Researchers create six step guide to improve global water quality

nitrogen legacies
© Sean Pavone

The University of Waterloo have created six steps to improve water quality, address nitrogen pollution and examine nitrogen legacies

Nitrogen fertilisers are crucial in promoting crop growth and feeding the global population however when applied in excess it can pollute water for decades. This study from the University of Waterloo found in the Nature Geoscience journal, provides a step by step plan for scientists, policymakers, and the public to reduce the impact of long lasting nitrogen pollution and ensuring fast improvements to water quality on a global level.

“We have to think about the legacy we leave for the future in a strategic way from both the scientific and socio-economic angles,” said Nandita Basu, a professor of Earth and Environmental Sciences and Civil and Environmental Engineering at Waterloo and the study’s lead author.

“This is a call to action for us to accept that these legacies exist and figure out how to use them to our advantage.”

Previous efforts to manage nitrogen reduction have seen few results due to the amount of time nitrogen can be present in water – an effect known as nitrogen legacies. This has resulted in management efforts seeming futile and unattractive due to low results.

This is a key factor that research is suggesting governments attempt to tackle.

6 steps to improving water quality

Waterloo University researchers put forward their recommendation for 6 steps that governments and policymakers can undertake to make real changes.

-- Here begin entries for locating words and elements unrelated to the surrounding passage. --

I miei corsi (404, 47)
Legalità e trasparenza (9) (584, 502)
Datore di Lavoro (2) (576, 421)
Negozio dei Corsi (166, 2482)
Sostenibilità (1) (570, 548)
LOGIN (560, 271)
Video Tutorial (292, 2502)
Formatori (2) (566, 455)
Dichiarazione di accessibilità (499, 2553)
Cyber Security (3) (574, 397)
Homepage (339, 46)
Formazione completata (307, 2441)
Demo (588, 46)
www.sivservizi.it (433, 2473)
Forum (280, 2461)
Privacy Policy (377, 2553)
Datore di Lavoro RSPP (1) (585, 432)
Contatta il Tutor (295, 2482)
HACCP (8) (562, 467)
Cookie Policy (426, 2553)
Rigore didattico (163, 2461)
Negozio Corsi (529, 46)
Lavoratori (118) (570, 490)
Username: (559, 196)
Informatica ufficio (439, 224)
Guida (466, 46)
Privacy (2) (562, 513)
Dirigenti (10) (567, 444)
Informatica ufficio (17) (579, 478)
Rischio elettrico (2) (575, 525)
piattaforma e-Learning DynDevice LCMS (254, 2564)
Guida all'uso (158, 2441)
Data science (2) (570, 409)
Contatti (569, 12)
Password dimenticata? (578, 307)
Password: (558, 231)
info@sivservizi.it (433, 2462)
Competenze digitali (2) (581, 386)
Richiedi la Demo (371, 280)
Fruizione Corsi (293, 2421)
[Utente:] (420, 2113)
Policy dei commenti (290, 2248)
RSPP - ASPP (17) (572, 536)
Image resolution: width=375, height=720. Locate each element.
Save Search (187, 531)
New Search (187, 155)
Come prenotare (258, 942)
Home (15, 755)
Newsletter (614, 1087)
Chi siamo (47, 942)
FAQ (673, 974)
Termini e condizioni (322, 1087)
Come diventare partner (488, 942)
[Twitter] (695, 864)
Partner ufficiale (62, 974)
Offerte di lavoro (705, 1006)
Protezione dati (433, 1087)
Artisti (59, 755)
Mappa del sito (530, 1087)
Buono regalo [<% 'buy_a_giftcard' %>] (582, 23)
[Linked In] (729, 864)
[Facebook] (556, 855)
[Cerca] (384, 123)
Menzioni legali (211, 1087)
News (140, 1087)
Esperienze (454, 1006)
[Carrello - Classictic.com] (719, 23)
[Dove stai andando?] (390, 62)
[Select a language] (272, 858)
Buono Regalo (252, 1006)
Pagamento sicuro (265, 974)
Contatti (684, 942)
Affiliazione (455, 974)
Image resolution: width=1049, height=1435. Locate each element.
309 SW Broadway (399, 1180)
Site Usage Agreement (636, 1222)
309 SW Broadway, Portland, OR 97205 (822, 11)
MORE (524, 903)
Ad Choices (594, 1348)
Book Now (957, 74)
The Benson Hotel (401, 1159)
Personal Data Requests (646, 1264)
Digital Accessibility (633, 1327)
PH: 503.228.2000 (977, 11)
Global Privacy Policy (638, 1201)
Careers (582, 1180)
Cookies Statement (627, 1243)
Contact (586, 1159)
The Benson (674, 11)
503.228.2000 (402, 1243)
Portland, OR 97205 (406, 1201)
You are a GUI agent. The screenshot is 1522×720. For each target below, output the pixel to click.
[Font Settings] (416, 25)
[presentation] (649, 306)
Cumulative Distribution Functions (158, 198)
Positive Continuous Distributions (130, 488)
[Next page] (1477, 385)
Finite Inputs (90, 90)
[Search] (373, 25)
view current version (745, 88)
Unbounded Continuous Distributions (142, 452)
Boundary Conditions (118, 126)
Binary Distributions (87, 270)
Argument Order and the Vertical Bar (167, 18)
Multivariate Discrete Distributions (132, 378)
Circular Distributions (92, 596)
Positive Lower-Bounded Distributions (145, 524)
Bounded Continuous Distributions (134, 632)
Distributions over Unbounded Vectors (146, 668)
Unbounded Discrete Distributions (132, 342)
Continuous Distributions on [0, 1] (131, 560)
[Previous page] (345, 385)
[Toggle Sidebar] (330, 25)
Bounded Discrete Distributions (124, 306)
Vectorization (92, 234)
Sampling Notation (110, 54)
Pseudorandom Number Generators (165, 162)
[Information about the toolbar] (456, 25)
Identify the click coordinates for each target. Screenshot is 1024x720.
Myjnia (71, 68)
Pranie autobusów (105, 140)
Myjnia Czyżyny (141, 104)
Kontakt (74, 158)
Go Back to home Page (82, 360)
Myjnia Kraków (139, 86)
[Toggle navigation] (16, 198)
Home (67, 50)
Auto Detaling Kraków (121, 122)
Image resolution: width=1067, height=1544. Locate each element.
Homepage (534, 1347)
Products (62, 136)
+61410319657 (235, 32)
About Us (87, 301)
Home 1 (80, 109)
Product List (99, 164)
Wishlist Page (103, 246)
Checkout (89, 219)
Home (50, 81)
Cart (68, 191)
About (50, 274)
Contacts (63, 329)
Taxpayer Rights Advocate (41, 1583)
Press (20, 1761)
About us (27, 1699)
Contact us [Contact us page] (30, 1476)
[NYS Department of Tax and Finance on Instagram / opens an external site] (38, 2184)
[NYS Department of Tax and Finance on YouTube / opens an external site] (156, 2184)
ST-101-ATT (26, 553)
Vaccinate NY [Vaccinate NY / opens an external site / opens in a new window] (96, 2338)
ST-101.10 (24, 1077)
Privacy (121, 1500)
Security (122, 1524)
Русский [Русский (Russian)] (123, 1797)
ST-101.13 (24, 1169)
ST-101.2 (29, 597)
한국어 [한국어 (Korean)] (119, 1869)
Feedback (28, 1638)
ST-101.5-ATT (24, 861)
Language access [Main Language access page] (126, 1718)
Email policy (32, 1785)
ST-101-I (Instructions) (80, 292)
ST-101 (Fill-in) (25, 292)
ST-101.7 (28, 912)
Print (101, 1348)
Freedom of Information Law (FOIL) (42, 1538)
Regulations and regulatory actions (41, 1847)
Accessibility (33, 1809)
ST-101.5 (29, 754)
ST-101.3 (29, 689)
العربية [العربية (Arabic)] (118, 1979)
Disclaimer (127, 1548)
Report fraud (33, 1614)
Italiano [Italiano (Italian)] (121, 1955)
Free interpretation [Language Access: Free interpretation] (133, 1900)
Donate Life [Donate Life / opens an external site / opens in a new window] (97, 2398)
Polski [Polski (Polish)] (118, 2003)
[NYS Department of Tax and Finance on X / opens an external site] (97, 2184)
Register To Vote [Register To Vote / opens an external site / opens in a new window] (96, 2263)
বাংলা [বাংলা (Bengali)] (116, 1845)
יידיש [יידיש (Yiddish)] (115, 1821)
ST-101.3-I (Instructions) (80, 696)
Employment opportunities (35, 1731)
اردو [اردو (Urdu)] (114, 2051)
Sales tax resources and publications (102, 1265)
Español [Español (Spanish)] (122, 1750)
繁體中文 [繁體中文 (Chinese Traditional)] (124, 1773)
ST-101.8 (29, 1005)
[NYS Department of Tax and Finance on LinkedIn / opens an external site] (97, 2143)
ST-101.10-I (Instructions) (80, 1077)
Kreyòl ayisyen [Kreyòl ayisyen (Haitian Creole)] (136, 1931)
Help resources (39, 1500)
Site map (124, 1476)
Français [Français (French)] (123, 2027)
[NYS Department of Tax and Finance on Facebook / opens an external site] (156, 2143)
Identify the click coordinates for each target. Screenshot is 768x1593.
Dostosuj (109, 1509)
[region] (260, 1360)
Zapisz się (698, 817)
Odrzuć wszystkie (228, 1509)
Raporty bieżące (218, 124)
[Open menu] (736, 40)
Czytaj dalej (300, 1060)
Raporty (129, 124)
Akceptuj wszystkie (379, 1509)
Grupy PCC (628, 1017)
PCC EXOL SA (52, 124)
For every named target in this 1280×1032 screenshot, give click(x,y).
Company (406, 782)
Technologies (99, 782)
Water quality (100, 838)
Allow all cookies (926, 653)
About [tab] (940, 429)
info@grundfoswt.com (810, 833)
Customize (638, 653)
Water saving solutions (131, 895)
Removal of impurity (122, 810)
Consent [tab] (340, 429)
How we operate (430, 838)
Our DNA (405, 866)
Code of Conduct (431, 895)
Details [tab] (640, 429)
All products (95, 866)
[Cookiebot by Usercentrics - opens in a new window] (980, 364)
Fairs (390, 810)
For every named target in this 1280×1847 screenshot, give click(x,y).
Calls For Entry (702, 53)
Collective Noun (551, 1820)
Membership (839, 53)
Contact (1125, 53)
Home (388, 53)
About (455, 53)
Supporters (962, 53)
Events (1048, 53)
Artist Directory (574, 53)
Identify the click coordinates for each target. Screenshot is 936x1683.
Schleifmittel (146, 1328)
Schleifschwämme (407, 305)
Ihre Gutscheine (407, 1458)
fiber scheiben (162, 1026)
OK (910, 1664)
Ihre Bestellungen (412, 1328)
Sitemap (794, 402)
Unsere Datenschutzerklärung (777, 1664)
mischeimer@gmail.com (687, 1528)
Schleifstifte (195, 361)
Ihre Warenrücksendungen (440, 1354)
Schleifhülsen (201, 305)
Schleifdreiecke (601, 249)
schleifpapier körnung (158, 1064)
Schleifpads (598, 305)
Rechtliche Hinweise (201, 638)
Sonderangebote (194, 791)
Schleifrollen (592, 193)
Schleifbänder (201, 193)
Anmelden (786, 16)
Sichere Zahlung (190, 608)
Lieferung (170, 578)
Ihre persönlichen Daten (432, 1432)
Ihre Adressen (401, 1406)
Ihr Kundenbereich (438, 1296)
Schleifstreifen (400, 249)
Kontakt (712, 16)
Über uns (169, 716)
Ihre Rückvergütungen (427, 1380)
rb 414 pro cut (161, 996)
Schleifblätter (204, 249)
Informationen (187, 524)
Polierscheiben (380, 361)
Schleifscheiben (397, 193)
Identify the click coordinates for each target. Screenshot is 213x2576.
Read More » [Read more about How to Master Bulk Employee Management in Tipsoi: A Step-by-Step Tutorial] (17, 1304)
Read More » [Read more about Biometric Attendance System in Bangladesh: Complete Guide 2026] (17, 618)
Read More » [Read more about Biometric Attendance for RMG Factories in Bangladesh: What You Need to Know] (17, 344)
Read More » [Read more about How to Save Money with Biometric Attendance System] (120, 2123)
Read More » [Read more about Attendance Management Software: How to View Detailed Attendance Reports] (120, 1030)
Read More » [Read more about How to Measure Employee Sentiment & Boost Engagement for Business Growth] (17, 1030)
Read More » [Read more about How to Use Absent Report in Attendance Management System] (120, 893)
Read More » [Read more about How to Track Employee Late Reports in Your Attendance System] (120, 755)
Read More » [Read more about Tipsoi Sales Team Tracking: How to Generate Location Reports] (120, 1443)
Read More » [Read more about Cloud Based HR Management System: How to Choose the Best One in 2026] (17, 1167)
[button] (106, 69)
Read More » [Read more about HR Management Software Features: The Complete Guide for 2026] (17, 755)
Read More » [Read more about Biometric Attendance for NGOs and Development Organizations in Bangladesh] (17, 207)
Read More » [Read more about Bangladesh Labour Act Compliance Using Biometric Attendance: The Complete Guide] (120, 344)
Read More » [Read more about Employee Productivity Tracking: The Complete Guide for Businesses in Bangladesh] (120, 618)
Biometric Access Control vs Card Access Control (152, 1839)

  1. Focus research to quantify the length of time the nitrogen stays in our ecosystems to adjust our expectations for conservation timelines.
  2. Find ways to use the legacy nitrogen as a resource for growing crops instead of adding new nitrogen fertilizers to our ecosystems with already high levels of nitrogen.
  3. Target conservation strategies to get the maximum water quality improvement instead of a widespread blanket approach.
  4. Combine conservation methods that reduce the amount of nitrogen that has already left the farm fields, such as in wetlands, with methods that harvest nitrogen from past legacies accumulated in the soil.
  5. Monitor water quality at both large and small scales so that short-term results can be seen at scales like a farm field and long-term results downstream at river basins can also be tracked.
  6. When assessing the economic impacts of conservation strategies, incorporate both short- and long-term cost-benefit analyses.

Nitrogen legacies

Differing about the world, nitrogen legacies depend on the climate, historical land use and land management patterns.

While theoretical knowledge of these legacies has existed for decades, measurements and monitoring have not yet been thorough  or widespread enough to understand these differences and support water quality policies, where there is still an expectation of short-term water quality improvement.

“It’s time we stop treating nitrogen legacies as the elephant in the room and design watershed management strategies that can address these past legacies,” said Basu.

“We need to ask ourselves how we can do better for the future.”